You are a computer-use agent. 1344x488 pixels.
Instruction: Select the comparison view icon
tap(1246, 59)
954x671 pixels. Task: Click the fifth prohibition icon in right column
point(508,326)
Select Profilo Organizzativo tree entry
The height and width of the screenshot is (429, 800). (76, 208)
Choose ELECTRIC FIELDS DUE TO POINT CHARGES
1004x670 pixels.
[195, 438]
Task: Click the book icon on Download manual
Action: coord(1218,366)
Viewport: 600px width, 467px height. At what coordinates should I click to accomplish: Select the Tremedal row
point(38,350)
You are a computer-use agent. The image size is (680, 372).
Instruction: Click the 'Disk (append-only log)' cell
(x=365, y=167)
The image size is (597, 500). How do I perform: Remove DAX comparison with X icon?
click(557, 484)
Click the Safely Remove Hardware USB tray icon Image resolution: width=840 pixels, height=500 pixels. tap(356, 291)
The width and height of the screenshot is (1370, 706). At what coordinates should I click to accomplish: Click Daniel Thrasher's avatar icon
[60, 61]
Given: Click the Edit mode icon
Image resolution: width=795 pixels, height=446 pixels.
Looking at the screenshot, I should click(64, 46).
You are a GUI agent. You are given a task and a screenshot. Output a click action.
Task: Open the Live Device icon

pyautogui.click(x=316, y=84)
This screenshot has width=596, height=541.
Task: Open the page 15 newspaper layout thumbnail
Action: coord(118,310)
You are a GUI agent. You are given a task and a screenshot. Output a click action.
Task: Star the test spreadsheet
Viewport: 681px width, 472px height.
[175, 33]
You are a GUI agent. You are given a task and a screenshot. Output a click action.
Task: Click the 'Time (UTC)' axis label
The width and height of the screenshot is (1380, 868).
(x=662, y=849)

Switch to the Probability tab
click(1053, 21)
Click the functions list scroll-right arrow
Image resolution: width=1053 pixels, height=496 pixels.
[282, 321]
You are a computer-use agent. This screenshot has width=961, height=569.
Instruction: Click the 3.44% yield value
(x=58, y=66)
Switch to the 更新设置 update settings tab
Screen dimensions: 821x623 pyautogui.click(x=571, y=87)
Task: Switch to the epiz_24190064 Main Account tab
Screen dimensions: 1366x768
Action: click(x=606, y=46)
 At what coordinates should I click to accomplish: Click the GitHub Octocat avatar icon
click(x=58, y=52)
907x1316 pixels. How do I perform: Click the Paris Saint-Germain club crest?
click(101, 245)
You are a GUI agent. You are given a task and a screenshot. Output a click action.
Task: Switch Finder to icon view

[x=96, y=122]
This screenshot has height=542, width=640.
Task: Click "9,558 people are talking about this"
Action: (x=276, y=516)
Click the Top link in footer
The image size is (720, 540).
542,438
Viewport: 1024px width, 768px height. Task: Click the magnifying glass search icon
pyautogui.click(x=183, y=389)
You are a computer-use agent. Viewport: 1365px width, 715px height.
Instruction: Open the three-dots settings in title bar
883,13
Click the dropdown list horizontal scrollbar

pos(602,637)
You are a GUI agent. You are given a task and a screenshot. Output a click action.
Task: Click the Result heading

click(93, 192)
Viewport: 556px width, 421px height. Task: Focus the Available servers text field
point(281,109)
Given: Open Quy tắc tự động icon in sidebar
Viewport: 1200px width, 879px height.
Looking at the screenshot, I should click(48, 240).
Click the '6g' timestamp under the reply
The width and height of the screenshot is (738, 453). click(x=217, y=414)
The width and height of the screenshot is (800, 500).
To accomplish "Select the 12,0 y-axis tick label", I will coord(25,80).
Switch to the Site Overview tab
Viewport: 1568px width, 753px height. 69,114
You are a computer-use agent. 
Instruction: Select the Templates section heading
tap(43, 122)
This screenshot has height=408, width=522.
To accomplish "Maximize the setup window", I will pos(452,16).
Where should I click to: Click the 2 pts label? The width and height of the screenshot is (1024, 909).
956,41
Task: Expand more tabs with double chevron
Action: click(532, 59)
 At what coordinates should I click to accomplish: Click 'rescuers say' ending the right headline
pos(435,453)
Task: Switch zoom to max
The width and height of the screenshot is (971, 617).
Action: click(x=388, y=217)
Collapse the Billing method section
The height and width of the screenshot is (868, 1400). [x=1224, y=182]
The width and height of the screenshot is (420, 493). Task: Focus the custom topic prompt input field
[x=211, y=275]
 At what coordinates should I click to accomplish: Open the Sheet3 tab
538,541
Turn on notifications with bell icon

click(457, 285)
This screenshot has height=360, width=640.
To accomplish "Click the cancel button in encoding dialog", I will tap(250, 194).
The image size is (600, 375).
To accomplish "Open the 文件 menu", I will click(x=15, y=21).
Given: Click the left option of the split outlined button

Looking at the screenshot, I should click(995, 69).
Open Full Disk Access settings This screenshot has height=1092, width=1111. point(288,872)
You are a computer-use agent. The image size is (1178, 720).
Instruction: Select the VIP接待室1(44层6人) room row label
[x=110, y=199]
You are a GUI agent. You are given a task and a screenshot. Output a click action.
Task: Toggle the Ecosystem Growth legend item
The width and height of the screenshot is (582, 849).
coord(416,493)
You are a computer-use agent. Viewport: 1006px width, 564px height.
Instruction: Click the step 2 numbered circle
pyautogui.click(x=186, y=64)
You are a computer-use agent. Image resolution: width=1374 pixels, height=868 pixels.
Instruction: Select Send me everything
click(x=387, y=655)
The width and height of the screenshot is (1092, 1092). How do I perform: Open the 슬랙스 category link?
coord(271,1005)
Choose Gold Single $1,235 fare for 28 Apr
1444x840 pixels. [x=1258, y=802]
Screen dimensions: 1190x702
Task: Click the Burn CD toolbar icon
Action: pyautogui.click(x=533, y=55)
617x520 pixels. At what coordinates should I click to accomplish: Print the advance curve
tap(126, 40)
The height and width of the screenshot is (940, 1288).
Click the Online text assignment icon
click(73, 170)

★ ★ ★ ★ ★

Problem to work on:
Repeat every record exactly, so that nothing is lost or altered.

The answer:
You are a computer-use agent. 1344x488 pixels.
Instruction: Select the comparison view icon
tap(1246, 59)
954x671 pixels. Task: Click the fifth prohibition icon in right column
point(508,326)
Select Profilo Organizzativo tree entry
The height and width of the screenshot is (429, 800). (76, 208)
Choose ELECTRIC FIELDS DUE TO POINT CHARGES
1004x670 pixels.
[195, 438]
Task: Click the book icon on Download manual
Action: coord(1218,366)
Viewport: 600px width, 467px height. At what coordinates should I click to accomplish: Select the Tremedal row
point(38,350)
You are a computer-use agent. The image size is (680, 372).
Instruction: Click the 'Disk (append-only log)' cell
(x=365, y=167)
The image size is (597, 500). How do I perform: Remove DAX comparison with X icon?
click(557, 484)
Click the Safely Remove Hardware USB tray icon Image resolution: width=840 pixels, height=500 pixels. tap(356, 291)
The width and height of the screenshot is (1370, 706). At what coordinates should I click to accomplish: Click Daniel Thrasher's avatar icon
[60, 61]
Given: Click the Edit mode icon
Image resolution: width=795 pixels, height=446 pixels.
Looking at the screenshot, I should click(64, 46).
You are a GUI agent. You are given a task and a screenshot. Output a click action.
Task: Open the Live Device icon

pyautogui.click(x=316, y=84)
This screenshot has width=596, height=541.
Task: Open the page 15 newspaper layout thumbnail
Action: coord(118,310)
You are a GUI agent. You are given a task and a screenshot. Output a click action.
Task: Star the test spreadsheet
Viewport: 681px width, 472px height.
[175, 33]
You are a GUI agent. You are given a task and a screenshot. Output a click action.
Task: Click the 'Time (UTC)' axis label
The width and height of the screenshot is (1380, 868).
(x=662, y=849)

Switch to the Probability tab
click(1053, 21)
Click the functions list scroll-right arrow
Image resolution: width=1053 pixels, height=496 pixels.
[282, 321]
You are a computer-use agent. This screenshot has width=961, height=569.
Instruction: Click the 3.44% yield value
(x=58, y=66)
Switch to the 更新设置 update settings tab
Screen dimensions: 821x623 pyautogui.click(x=571, y=87)
Task: Switch to the epiz_24190064 Main Account tab
Screen dimensions: 1366x768
Action: click(x=606, y=46)
 At what coordinates should I click to accomplish: Click the GitHub Octocat avatar icon
click(x=58, y=52)
907x1316 pixels. How do I perform: Click the Paris Saint-Germain club crest?
click(101, 245)
You are a GUI agent. You are given a task and a screenshot. Output a click action.
Task: Switch Finder to icon view

[x=96, y=122]
This screenshot has height=542, width=640.
Task: Click "9,558 people are talking about this"
Action: (x=276, y=516)
Click the Top link in footer
The image size is (720, 540).
542,438
Viewport: 1024px width, 768px height. Task: Click the magnifying glass search icon
pyautogui.click(x=183, y=389)
You are a computer-use agent. Viewport: 1365px width, 715px height.
Instruction: Open the three-dots settings in title bar
883,13
Click the dropdown list horizontal scrollbar

pos(602,637)
You are a GUI agent. You are given a task and a screenshot. Output a click action.
Task: Click the Result heading

click(93, 192)
Viewport: 556px width, 421px height. Task: Focus the Available servers text field
point(281,109)
Given: Open Quy tắc tự động icon in sidebar
Viewport: 1200px width, 879px height.
Looking at the screenshot, I should click(48, 240).
Click the '6g' timestamp under the reply
The width and height of the screenshot is (738, 453). click(x=217, y=414)
The width and height of the screenshot is (800, 500).
To accomplish "Select the 12,0 y-axis tick label", I will coord(25,80).
Switch to the Site Overview tab
Viewport: 1568px width, 753px height. 69,114
You are a computer-use agent. 
Instruction: Select the Templates section heading
tap(43, 122)
This screenshot has height=408, width=522.
To accomplish "Maximize the setup window", I will pos(452,16).
Where should I click to: Click the 2 pts label? The width and height of the screenshot is (1024, 909).
956,41
Task: Expand more tabs with double chevron
Action: click(532, 59)
 At what coordinates should I click to accomplish: Click 'rescuers say' ending the right headline
pos(435,453)
Task: Switch zoom to max
The width and height of the screenshot is (971, 617).
Action: click(x=388, y=217)
Collapse the Billing method section
The height and width of the screenshot is (868, 1400). [x=1224, y=182]
The width and height of the screenshot is (420, 493). Task: Focus the custom topic prompt input field
[x=211, y=275]
 At what coordinates should I click to accomplish: Open the Sheet3 tab
538,541
Turn on notifications with bell icon

click(457, 285)
This screenshot has height=360, width=640.
To accomplish "Click the cancel button in encoding dialog", I will tap(250, 194).
The image size is (600, 375).
To accomplish "Open the 文件 menu", I will click(x=15, y=21).
Given: Click the left option of the split outlined button

Looking at the screenshot, I should click(995, 69).
Open Full Disk Access settings This screenshot has height=1092, width=1111. point(288,872)
You are a computer-use agent. The image size is (1178, 720).
Instruction: Select the VIP接待室1(44层6人) room row label
[x=110, y=199]
You are a GUI agent. You are given a task and a screenshot. Output a click action.
Task: Toggle the Ecosystem Growth legend item
The width and height of the screenshot is (582, 849).
coord(416,493)
You are a computer-use agent. Viewport: 1006px width, 564px height.
Instruction: Click the step 2 numbered circle
pyautogui.click(x=186, y=64)
You are a computer-use agent. Image resolution: width=1374 pixels, height=868 pixels.
Instruction: Select Send me everything
click(x=387, y=655)
The width and height of the screenshot is (1092, 1092). How do I perform: Open the 슬랙스 category link?
coord(271,1005)
Choose Gold Single $1,235 fare for 28 Apr
1444x840 pixels. [x=1258, y=802]
Screen dimensions: 1190x702
Task: Click the Burn CD toolbar icon
Action: pyautogui.click(x=533, y=55)
617x520 pixels. At what coordinates should I click to accomplish: Print the advance curve
tap(126, 40)
The height and width of the screenshot is (940, 1288).
Click the Online text assignment icon
click(73, 170)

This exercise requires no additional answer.